The Corona pandemic and the fall in oil prices have sharply depressed the profit of the British oil company BP. Adjusted net income in the first quarter decreased to US 791 million US dollars (730 million euros) compared to the same period of the previous year, the Group announced in London.
A year earlier, BP had reported an adjusted profit of just under 2.36 billion dollars. Nevertheless, the company plans to increase its quarterly dividend by 2.4 percent to 10.5 cents per share.
“We are dealing with an exceptionally challenging environment,” said Chief Financial Officer Brian Gilvary. The impact of the declineine in demand and prices is expected to continue in the second quarter. BP will use a series of measures to increase liquidity, strengthen its balance sheet and reduce spending.
At the beginning of April, the company had already announced significant cost reductions: In the current year, organic capital expenditure is to be limited to a total of 12 billion US dollars (approximately 11 billion euros). That’s about 25 percent less than the group had originally planned. Organic capital expenditure is adjusted for effects such as mergers. Among other things, BP wants to manage the situation by improving the integration of individual Group divisions and company sales.
According to the Trade Association for the UK’s Gas and Oil Industry, Oil and Gas UK, 30,000 workers could lose their jobs in the next 18 months as a result of the pandemic and the fall in prices.

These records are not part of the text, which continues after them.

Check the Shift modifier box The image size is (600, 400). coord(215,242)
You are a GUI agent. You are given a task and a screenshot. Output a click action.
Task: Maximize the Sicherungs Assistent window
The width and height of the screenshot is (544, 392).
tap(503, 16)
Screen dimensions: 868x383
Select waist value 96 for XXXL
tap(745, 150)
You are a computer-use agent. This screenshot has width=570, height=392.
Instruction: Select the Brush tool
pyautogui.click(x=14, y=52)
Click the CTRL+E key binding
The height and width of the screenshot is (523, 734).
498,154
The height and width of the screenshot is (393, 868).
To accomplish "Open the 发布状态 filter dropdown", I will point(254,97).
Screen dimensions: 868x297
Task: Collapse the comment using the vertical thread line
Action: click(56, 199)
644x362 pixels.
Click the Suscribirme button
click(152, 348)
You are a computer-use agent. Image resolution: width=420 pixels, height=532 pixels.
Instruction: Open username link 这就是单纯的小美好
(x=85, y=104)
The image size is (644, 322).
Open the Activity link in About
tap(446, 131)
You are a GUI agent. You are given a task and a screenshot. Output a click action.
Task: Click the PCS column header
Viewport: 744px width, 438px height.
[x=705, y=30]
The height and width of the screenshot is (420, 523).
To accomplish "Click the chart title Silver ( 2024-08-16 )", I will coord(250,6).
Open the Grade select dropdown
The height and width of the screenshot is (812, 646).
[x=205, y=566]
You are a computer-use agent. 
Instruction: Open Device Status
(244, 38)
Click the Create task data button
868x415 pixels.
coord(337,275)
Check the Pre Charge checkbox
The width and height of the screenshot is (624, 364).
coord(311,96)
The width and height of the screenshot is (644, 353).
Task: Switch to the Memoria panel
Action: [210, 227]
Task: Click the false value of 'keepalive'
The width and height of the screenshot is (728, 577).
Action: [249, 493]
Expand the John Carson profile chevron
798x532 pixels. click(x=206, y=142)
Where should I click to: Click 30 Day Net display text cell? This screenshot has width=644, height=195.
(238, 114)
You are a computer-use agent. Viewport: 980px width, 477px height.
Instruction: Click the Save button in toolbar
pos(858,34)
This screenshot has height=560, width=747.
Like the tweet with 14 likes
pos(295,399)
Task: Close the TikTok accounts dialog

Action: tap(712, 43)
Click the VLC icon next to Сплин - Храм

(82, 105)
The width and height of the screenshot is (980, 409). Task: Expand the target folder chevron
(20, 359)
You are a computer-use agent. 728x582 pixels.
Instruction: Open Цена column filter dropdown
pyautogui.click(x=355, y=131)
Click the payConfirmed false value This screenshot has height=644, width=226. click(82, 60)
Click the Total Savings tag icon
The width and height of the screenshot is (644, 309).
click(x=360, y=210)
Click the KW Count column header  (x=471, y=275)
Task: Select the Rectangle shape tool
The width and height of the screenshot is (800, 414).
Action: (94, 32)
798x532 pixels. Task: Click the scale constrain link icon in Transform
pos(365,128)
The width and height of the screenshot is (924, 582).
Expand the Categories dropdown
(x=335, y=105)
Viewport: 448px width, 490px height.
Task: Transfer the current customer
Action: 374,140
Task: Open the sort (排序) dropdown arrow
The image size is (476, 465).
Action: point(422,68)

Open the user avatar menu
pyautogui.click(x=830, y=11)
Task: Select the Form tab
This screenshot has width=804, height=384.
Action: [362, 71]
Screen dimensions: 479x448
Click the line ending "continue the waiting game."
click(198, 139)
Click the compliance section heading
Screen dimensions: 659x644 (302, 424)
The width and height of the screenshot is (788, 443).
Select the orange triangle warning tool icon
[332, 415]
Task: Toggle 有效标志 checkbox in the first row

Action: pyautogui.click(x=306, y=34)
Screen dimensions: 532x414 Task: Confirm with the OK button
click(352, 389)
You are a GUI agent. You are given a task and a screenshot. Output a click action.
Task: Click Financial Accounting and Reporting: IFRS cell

That equates to about one in five jobs in the uk sector, according to a survey by the association.
Last week, the global oil market had become unique: for the first time in history, the price of a futures contract on US oil had slipped into negative territory – meaning that buyers would even receive money when they fell. This, too, was the result of an unprecedented drop in demand due to the Corona crisis and far too high a supply of crude oil in the absence of storage capacity.
The Organization of Petroleum Exporting Countries (Opec) and its partners had agreed in mid-April to curb the price of oil because of the pandemic.